TASK TO COMPLETE » Once the line containing "Sponsoren (103, 455)" is found, copy it and each subsequent line exactly. Stop at the end of the records below.

MATERIAL TO PROCESS »
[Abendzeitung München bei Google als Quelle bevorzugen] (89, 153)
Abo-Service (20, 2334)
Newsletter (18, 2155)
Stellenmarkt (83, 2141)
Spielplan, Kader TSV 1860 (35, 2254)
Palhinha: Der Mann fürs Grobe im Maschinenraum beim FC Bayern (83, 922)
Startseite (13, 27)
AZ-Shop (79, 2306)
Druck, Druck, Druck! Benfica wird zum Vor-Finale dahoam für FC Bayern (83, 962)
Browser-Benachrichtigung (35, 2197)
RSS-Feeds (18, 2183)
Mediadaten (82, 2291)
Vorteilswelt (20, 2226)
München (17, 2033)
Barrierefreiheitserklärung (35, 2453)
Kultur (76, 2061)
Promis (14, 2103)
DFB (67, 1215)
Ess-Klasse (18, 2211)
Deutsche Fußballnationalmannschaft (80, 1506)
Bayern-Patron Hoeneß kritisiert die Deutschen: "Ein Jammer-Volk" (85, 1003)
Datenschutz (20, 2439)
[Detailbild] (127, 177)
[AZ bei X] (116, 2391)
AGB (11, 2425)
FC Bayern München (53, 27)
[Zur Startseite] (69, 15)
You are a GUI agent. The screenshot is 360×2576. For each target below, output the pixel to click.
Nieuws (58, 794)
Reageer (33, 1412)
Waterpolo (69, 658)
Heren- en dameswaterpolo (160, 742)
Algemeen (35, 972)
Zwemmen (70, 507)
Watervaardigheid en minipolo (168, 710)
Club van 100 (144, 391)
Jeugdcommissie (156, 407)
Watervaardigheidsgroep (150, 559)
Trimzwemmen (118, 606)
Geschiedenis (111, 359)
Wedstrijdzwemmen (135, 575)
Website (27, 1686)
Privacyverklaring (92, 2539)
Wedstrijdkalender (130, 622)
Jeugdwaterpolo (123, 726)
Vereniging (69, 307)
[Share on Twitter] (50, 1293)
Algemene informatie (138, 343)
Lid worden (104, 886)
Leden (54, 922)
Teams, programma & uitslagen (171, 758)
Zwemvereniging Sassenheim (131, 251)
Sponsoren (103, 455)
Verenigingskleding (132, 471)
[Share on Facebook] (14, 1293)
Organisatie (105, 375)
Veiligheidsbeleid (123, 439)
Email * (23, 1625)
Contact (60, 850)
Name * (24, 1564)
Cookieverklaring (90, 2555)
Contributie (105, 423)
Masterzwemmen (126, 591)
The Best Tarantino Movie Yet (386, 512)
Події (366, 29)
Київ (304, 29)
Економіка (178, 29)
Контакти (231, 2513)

ANSWER TO THIS EXERCISE »
Sponsoren (103, 455)
Verenigingskleding (132, 471)
[Share on Facebook] (14, 1293)
Organisatie (105, 375)
Veiligheidsbeleid (123, 439)
Email * (23, 1625)
Contact (60, 850)
Name * (24, 1564)
Cookieverklaring (90, 2555)
Contributie (105, 423)
Masterzwemmen (126, 591)
The Best Tarantino Movie Yet (386, 512)
Події (366, 29)
Київ (304, 29)
Економіка (178, 29)
Контакти (231, 2513)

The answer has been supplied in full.